Entries on target coordinates:
■ ■ ■ ■ ■ ■ ■
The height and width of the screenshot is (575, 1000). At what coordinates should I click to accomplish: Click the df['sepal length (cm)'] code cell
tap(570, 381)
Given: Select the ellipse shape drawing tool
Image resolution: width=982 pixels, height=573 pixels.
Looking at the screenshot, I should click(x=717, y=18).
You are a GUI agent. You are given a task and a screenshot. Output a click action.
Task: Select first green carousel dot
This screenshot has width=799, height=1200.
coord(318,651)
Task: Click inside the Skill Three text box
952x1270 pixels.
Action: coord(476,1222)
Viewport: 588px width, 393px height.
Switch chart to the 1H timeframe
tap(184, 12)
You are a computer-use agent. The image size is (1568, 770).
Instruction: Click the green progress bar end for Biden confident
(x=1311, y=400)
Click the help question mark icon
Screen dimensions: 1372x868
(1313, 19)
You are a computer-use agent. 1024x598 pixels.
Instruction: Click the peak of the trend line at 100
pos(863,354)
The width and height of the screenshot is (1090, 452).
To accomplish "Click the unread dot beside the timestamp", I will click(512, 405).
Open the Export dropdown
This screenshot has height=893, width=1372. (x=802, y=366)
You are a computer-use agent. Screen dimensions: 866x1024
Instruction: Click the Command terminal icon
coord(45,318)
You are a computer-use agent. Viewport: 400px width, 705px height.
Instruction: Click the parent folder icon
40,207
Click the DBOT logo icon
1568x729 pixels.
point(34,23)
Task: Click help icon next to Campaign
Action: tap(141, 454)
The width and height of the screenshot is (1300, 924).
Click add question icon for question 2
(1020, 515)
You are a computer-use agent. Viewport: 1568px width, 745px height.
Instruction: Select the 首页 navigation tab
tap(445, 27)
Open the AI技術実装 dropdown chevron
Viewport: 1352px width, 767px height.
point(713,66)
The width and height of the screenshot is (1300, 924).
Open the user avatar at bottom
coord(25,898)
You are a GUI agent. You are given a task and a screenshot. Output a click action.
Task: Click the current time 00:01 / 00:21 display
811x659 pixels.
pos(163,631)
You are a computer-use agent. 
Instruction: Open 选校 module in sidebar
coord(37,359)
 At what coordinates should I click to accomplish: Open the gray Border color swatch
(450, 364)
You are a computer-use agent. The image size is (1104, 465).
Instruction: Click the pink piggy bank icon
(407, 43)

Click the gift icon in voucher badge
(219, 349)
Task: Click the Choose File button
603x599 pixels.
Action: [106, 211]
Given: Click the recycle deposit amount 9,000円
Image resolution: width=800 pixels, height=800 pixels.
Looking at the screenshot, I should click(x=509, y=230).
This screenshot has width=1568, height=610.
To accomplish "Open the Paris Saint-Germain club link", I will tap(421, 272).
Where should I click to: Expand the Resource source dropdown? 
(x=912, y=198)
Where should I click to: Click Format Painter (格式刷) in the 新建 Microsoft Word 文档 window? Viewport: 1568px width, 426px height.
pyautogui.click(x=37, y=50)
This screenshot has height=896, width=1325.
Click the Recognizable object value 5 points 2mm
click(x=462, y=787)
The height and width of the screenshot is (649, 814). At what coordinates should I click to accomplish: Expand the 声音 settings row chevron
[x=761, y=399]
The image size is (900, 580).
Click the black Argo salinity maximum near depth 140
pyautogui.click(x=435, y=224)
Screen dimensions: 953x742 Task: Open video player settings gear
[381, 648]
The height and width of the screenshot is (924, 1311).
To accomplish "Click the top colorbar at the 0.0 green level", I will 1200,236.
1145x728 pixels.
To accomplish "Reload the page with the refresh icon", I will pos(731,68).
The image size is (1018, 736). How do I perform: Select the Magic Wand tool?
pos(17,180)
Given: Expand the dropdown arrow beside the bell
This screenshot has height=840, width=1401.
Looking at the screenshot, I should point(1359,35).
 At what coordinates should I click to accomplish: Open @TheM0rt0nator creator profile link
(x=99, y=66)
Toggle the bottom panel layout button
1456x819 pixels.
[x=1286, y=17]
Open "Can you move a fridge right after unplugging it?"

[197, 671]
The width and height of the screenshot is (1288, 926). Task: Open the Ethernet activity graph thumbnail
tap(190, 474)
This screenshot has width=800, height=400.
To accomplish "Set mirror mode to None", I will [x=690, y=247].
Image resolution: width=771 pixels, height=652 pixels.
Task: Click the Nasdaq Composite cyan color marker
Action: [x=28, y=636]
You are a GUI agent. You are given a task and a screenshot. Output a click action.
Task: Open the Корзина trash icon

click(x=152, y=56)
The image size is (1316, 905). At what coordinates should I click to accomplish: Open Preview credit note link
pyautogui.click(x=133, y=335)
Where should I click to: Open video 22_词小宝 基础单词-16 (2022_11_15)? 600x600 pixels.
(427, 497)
■ ■ ■ ■ ■ ■ ■
* [Task description]
Copy the material above, unchanged, from the line containing "The height and width of the screenshot is (649, 814)." down to the line containing "pyautogui.click(x=133, y=335)", with both of those lines included.

* [Exercise result]
The height and width of the screenshot is (649, 814). At what coordinates should I click to accomplish: Expand the 声音 settings row chevron
[x=761, y=399]
The image size is (900, 580).
Click the black Argo salinity maximum near depth 140
pyautogui.click(x=435, y=224)
Screen dimensions: 953x742 Task: Open video player settings gear
[381, 648]
The height and width of the screenshot is (924, 1311).
To accomplish "Click the top colorbar at the 0.0 green level", I will 1200,236.
1145x728 pixels.
To accomplish "Reload the page with the refresh icon", I will pos(731,68).
The image size is (1018, 736). How do I perform: Select the Magic Wand tool?
pos(17,180)
Given: Expand the dropdown arrow beside the bell
This screenshot has height=840, width=1401.
Looking at the screenshot, I should point(1359,35).
 At what coordinates should I click to accomplish: Open @TheM0rt0nator creator profile link
(x=99, y=66)
Toggle the bottom panel layout button
1456x819 pixels.
[x=1286, y=17]
Open "Can you move a fridge right after unplugging it?"

[197, 671]
The width and height of the screenshot is (1288, 926). Task: Open the Ethernet activity graph thumbnail
tap(190, 474)
This screenshot has width=800, height=400.
To accomplish "Set mirror mode to None", I will [x=690, y=247].
Image resolution: width=771 pixels, height=652 pixels.
Task: Click the Nasdaq Composite cyan color marker
Action: [x=28, y=636]
You are a GUI agent. You are given a task and a screenshot. Output a click action.
Task: Open the Корзина trash icon

click(x=152, y=56)
The image size is (1316, 905). At what coordinates should I click to accomplish: Open Preview credit note link
pyautogui.click(x=133, y=335)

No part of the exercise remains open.